Der Ursprung der Sünde
Und Gott der Herr gebot dem Menschen und sprach: Du sollst essen von allerlei Bäumen im Garten; aber von dem Baum der Erkenntnis des Guten und Bösen sollst du nicht essen. Denn welches Tages du davon issest, wirst du des Todes sterben. 1.Mose 2,16–17
Das hierin besonders Bedenkenswerte und Lehrreiche ist die Tatsache, dass Gott Sein Verbot an eine so geringe und unbedeutende Tat knüpfte. Sieh und lerne ein für allemal, wie der große, heilige Gott richtet! Wenn Er den Menschen auf die größte und bedeutungsvollste Probe stellt, wählt Er nicht selten die geringste Tat, die auf Erden erdacht werden kann. Eine Probe, deren Folgen sich über eine ganze Welt erstrecken sollte, ein Gebot, dessen Übertretung den Tod aller Art - geistlich, leiblich und ewig - mit sich führen sollte, wird an eine so geringe Tat geknüpft, nicht von der Frucht eines Baumes mitten unter dem Reichtum an Bäumen und Früchten des Paradieses zu essen.

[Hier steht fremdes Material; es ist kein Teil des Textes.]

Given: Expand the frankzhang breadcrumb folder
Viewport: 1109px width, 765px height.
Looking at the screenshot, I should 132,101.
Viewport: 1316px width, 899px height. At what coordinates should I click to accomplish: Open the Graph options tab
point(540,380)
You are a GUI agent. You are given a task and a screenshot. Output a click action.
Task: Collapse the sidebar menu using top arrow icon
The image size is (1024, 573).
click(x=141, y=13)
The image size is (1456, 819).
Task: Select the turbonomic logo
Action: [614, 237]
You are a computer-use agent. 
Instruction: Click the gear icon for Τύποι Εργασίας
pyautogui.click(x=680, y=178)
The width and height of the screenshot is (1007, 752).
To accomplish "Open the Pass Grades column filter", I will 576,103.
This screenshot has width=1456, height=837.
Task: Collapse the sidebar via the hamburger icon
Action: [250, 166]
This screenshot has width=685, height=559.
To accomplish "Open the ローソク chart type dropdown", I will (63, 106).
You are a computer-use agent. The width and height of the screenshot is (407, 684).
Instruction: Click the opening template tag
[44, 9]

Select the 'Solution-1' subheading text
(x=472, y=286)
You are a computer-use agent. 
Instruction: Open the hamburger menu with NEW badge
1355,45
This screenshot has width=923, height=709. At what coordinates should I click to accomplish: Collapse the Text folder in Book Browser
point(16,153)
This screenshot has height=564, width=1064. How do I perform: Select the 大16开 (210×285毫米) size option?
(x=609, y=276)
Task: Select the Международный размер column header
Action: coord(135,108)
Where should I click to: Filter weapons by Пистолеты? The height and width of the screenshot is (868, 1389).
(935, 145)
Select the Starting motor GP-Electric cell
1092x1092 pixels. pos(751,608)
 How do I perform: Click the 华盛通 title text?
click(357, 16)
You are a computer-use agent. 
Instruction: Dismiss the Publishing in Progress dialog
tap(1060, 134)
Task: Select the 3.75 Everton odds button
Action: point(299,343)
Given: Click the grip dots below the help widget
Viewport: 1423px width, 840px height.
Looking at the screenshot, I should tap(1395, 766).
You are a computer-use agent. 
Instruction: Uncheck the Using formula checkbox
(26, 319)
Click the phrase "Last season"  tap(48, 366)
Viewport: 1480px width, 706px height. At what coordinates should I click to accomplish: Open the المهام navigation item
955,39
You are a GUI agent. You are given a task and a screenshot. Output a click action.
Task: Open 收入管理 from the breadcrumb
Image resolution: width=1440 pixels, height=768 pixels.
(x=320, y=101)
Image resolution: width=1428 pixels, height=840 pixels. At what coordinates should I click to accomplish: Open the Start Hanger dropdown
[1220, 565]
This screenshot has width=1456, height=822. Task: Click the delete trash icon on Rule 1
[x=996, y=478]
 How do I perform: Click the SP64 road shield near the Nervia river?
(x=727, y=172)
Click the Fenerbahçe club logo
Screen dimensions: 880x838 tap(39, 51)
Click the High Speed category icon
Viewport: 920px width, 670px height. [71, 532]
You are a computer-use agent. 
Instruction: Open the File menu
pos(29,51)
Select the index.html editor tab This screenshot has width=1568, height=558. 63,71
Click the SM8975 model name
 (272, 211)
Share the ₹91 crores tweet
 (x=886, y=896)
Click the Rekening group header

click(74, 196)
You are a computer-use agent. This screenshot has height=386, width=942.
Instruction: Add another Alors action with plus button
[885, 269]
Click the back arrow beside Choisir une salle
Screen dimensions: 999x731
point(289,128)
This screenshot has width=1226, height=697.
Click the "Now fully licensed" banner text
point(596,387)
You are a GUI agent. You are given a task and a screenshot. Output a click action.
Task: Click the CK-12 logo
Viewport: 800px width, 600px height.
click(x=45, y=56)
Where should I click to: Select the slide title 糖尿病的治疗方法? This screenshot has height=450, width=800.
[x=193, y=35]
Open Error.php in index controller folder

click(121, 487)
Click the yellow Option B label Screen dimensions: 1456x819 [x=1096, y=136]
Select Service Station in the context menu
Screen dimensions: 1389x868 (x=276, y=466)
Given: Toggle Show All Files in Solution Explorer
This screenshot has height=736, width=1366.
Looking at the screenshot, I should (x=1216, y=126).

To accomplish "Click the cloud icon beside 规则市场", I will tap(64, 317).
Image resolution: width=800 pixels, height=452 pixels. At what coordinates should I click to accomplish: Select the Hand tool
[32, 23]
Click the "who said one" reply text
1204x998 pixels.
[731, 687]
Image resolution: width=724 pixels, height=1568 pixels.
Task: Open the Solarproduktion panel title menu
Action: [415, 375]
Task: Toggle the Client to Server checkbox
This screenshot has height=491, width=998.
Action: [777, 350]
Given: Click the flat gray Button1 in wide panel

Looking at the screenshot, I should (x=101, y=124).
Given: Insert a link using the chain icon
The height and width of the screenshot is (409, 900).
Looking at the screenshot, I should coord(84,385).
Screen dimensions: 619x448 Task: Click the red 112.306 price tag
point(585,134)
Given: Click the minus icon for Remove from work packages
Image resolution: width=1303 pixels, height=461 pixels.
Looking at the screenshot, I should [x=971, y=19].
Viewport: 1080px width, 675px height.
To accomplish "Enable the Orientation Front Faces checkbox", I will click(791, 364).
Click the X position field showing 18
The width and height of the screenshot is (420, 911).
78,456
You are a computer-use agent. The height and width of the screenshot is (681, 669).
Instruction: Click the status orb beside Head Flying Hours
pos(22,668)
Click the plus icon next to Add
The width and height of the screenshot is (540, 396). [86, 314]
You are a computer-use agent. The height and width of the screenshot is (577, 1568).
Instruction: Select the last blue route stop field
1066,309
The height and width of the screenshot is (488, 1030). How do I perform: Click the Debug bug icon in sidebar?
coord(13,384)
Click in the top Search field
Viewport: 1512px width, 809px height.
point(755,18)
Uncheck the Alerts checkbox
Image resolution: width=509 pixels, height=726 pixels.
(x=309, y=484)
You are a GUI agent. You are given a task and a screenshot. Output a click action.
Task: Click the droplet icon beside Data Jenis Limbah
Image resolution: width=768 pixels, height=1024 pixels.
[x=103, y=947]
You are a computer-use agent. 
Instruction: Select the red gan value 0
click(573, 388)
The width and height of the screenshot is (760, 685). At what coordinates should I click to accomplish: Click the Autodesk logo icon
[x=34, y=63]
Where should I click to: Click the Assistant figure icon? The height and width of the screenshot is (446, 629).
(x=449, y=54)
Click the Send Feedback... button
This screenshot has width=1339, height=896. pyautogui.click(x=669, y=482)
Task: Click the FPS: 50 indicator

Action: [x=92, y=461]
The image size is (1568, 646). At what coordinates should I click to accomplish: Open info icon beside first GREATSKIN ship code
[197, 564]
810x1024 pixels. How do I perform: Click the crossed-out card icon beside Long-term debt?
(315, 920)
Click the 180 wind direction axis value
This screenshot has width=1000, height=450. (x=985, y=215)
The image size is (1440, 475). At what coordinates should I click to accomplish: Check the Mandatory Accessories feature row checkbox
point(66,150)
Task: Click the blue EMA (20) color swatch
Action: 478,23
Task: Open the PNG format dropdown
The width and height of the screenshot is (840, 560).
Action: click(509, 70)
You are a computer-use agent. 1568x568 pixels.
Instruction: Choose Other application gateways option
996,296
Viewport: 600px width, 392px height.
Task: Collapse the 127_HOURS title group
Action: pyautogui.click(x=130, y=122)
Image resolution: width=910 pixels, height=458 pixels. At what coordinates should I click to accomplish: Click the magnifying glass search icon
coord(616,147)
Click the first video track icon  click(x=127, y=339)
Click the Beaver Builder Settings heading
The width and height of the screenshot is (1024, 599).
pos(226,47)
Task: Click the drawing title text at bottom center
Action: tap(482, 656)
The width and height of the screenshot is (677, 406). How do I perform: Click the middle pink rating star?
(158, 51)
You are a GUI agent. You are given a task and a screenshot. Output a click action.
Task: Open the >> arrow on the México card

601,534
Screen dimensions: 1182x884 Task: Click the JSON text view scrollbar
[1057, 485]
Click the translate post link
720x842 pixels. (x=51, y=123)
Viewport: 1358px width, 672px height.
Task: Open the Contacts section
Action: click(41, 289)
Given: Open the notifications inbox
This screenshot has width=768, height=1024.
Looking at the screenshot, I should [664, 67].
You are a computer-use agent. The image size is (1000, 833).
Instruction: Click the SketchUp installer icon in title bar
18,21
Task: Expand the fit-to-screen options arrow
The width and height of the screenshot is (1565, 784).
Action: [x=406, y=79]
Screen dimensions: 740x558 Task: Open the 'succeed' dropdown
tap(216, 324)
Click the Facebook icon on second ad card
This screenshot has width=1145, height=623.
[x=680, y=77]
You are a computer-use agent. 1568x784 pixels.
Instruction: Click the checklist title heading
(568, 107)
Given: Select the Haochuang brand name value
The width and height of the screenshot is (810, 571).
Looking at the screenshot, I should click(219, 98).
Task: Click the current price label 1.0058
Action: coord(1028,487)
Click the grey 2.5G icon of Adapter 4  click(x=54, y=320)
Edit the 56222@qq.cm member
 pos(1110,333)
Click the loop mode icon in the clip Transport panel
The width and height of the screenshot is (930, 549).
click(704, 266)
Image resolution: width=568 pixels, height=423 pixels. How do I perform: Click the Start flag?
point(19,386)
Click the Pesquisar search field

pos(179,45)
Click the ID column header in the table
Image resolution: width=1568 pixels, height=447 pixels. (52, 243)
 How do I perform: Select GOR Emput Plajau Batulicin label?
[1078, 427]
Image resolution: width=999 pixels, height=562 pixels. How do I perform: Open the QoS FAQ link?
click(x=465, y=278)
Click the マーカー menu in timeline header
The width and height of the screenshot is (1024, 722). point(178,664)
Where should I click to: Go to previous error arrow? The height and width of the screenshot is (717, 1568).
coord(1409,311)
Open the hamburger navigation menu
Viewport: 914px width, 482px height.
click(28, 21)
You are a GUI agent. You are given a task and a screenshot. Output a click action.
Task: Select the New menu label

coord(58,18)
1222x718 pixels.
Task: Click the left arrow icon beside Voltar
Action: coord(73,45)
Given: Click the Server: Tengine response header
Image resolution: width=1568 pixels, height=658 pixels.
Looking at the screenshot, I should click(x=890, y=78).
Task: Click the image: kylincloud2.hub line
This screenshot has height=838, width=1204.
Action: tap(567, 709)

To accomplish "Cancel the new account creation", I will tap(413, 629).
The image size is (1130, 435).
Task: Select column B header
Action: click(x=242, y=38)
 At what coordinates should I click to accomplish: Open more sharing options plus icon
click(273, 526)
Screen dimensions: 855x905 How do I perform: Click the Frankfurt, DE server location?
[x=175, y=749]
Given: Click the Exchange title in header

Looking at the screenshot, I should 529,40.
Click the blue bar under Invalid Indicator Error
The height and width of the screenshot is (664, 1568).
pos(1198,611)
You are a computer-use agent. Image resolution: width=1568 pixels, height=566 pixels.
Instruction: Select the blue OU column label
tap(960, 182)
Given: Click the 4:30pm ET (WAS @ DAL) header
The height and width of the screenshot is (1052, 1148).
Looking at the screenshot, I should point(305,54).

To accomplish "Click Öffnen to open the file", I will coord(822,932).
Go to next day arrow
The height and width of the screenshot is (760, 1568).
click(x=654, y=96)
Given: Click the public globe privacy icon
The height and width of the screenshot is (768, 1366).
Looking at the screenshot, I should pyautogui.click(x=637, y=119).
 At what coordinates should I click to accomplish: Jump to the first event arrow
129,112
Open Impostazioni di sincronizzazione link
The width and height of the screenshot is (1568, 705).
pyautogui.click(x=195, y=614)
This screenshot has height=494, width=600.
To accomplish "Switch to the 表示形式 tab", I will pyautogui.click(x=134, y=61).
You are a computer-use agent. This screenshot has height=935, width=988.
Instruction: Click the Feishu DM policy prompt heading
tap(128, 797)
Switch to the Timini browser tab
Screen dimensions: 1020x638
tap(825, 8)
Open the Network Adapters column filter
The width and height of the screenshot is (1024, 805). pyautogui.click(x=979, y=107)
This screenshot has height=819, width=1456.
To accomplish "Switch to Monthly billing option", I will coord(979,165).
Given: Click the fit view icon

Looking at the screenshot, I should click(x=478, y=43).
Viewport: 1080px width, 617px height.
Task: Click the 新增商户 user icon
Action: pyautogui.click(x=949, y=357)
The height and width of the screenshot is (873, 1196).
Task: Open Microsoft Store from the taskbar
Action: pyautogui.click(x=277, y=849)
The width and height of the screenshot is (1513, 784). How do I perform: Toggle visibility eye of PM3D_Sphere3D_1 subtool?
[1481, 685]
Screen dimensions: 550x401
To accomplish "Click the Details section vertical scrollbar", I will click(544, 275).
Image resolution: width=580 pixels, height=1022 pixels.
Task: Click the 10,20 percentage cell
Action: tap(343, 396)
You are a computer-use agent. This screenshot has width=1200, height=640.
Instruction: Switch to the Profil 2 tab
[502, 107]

Der Herr hat mit diesem Gebot dem Menschengeschlecht auf ewige Zeiten die Lehre gegeben, dass Seine Augen auf das Herz und auf den Gehorsam, nicht aber auf die Größe der Tat sehen. Er hat uns damit eine ernste Lehre gegeben, dass Er über die von Ihm erschaffenen Wesen ein allein gebietender Herr sein will, der vollkommenen Gehorsam verlangt, wenn Er etwas befiehlt. Hätte Er z.B. zu Adam gesagt: „Du sollst deine Frau nicht töten“ oder: „Du sollst nicht die Tiere peinigen“, dann hätte die Vernunft sicher verständliche Gründe dafür gesehen, hätte das Gebot gebilligt und unterstützt und so nur der Vernunft wegen sich danach gerichtet, und dann wäre der Gehorsam gegen des Herrn Gebote nie auf die Probe gestellt worden. Dann hätte der Mensch sich an den Wert der Tat geheftet und das übersehen, was Gott eigentlich haben wollte - den Gehorsam. Nun aber wählte Gott die allerkleinste Tat, auf dass die Vernunft keinen Grund, keine Leitung, keine Unterstützung finden, sondern damit das Gebot einen reinen Gehorsam fordern sollte. Jetzt würde die Vernunft sagen: „Sollte Gott uns wegen einer so geringen Tat zum Tode verurteilen? Das Paradies ist ja voller Bäume und Früchte, dazu sind wir die einzigen, die davon genießen sollen. Für wen soll dieser liebliche Baum aufbewahrt werden?“
Es kann auch nicht mit Worten ausgesprochen werden, wie mannigfaltig und unendlich viel Böses aus der Neigung kommt, auf den Wert der Tat statt auf Gottes Wort und Gebot zu sehen. In dieser Neigung liegt der Grund zu aller Sicherheit und Heuchelei. Wenn Gott sagt: „Du sollst nicht töten, nicht stehlen, nicht ehebrechen“, dann kann man das für wichtige Gebote halten. Wenn Er aber sagt: „Du sollst den Namen deines Gottes nicht missbrauchen“ oder: „Du sollst deinem Bruder nicht zürnen, auch nicht seine Worte und Taten durch falschen Bericht entstellen“ usw., dann scheint es einem, als wären dies nur geringe Gebote, die man nach Belieben halten oder auch übertreten kann. Vergisst man den heiligen Willen und die Gebote des großen Gottes und sieht nur auf die Tat, dann kann man mitten unter dem gräulichsten inneren Sündenwesen sicher leben, wenn man nur äußerlich und in gewissen Stücken fromm ist. So handeln von Natur alle Menschen.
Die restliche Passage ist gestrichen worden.